On November 29, Congress cancelled the legal registration of the Information and Service Center for Health Counselling (CISAS, by its Spanish acronym), a 35-year-old organization dedicated to health education and HIV/AIDS prevention. Rodríguez said the group was “participating in destabilizing activities against the government and Nicaraguan society” and that it should not have “taken part in protests.”[293]
Three days earlier, immigration authorities had deported the group’s founder and director, Ana Quirós, a vocal feminist activist and critic of the Ortega administration who had become a Nicaraguan citizen after immigrating from Costa Rica. Immigration authorities summoned Quirós, informed her that she was stripped of her Nicaraguan citizenship and detained her in El Chipote prison for six hours before deporting her to Costa Rica, she later told Confidencial.[294] Quirós was neither allowed to consult a lawyer nor to challenge in court the decision to strip her of her citizenship, she said.[295] After living for 40 years in Nicaragua, she is now in Costa Rica.[296]
On the same day Quirós was deported, immigration authorities subpoenaed one Swiss and two Spanish feminist activists who had resided and worked in Nicaragua for years and had been vocal critics of Ortega’s government.[297] The government revoked their residency permits and compelled them to present themselves before immigration authorities every 15 days.[298] Previously, on October 26, three representatives of the Center for Justice and International Law (CEJIL, by its Spanish acronym), a human rights organization, were denied entry at Managua’s international airport when they attempted to visit the country.[299]
On December 11, Congress cancelled the legal registration of the Institute of Strategic Studies and Public Policy (IEEPP, by its Spanish acronym).[300] Police had raided the group’s offices weeks earlier, confiscating many documents, and the authorities had frozen the organization’s bank accounts.[301] As described in the previous chapter, in September, the Attorney General’s Office accused Félix Maradiaga—a chief opposition figure and director of the IEEPP—of “financing terrorism.”[302]
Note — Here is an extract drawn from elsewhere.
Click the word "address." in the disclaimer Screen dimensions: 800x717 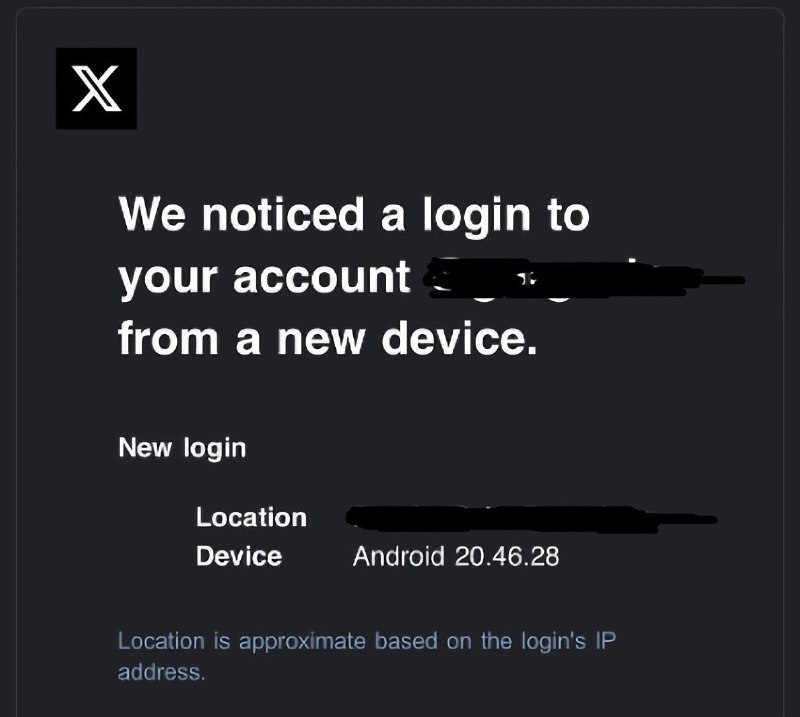(x=161, y=672)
On December 12, Congress cancelled the legal registration of two other organizations it claimed were implicated in “an attempted coup,” an official news release said.[303] One was the Nicaraguan Center for Human Rights (CENIDH, by its Spanish acronym), a prestigious 28-year-old human rights organization with international recognition whose lawyers and researchers have played an essential role supporting victims of the crackdown.
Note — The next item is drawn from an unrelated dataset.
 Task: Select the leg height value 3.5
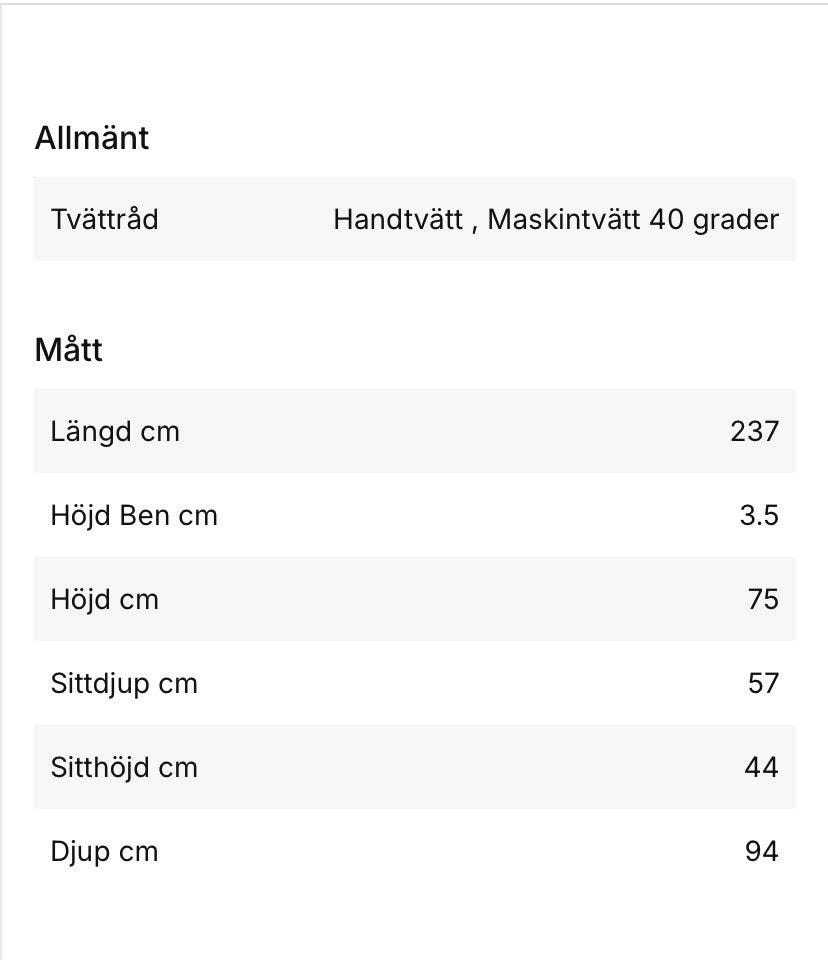(x=759, y=516)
On December 13, Congress cancelled the legal registration of five more groups that had been critical of the Ortega administration. Congress said in a news release that it had shut the groups down because they had “performed activities to destabilize the country” and due to delays in filing financial reports.[304]
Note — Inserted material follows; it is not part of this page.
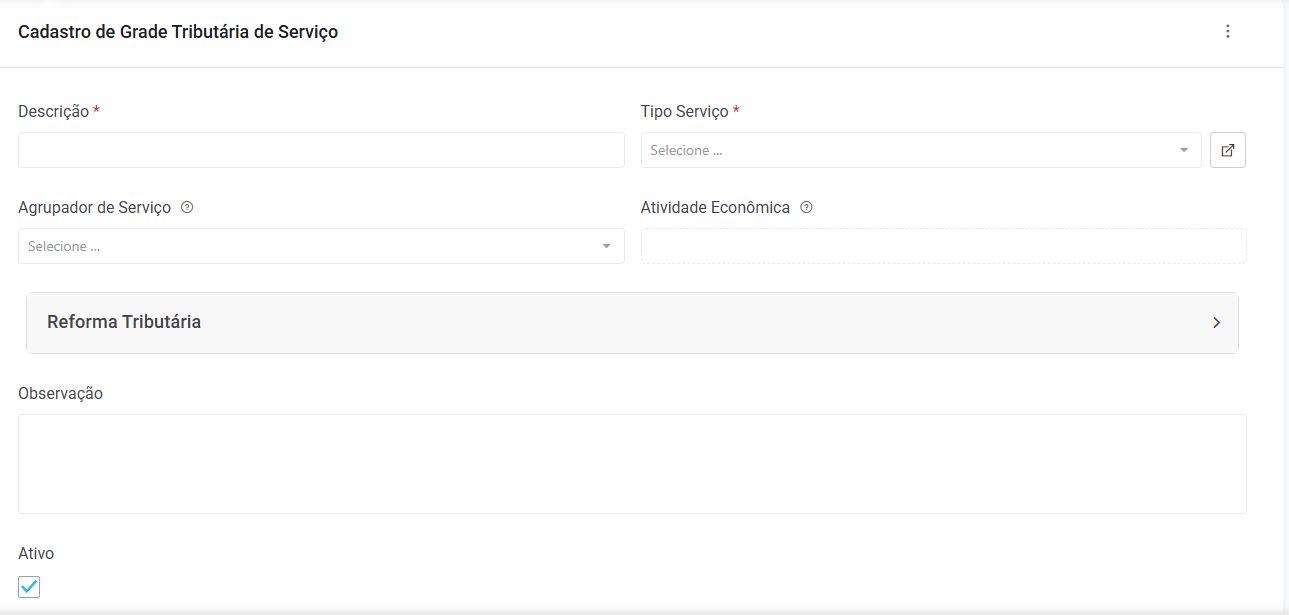Image resolution: width=1289 pixels, height=615 pixels.
Task: Click the Agrupador de Serviço dropdown arrow
Action: (x=606, y=246)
In every case, the Interior Ministry asked Congress to shut down the organizations because they had “deviated from the purpose for which they had been created,” according to three official news releases issued by Congress.[305] Under article 24 of Law 147, Congress can revoke legal registration of an organization if it “perform[s] activities that do not correspond to its mission statement.”[306] This legislation grants the government dangerously broad powers to dissolve organizations that criticize it.
On the night of December 13, the National Police raided the offices of CENIDH.[307] Officers from the police’s special operations department (DOEP, by its Spanish acronym) occupied CENIDH’s bureau in Managua and did not allow the staff to come into their office, according to media reports and CENIDH’s president.[308]
The NGO shutdowns were followed by criminal accusations against prominent human rights defenders and the expulsion of the IACHR Special Monitoring Mechanism for Nicaragua (MESENI, by its Spanish acronym).[309] Previously, representatives from the OHCHR had been expelled following the publication of a scathing report.[310]
On December 19, 2018, General Luis Pérez Olivas accused CENIDH’s president, Vilma Núñez, and their general counsel, Gonzalo Carrión, of being implicated in a fire that killed four adults and two children at a house in Managua. General Pérez said that Núñez had “instigated” the survivors to accuse the government and the police in exchange for “visas to the US and Costa Rica,” and that Carrión had given “false declarations” blaming police for the incident to “conceal the true criminals.”[311]
On the same day, the representatives of MESENI were called to the Foreign Affairs Ministry and told their presence in Nicaragua was “suspended.” In a letter to the secretary general of the Organization of American States, Foreign Affairs Minister Moncada accused MESENI and GIEI of having an “interventionist attitude” despite the government’s “good faith.”[312]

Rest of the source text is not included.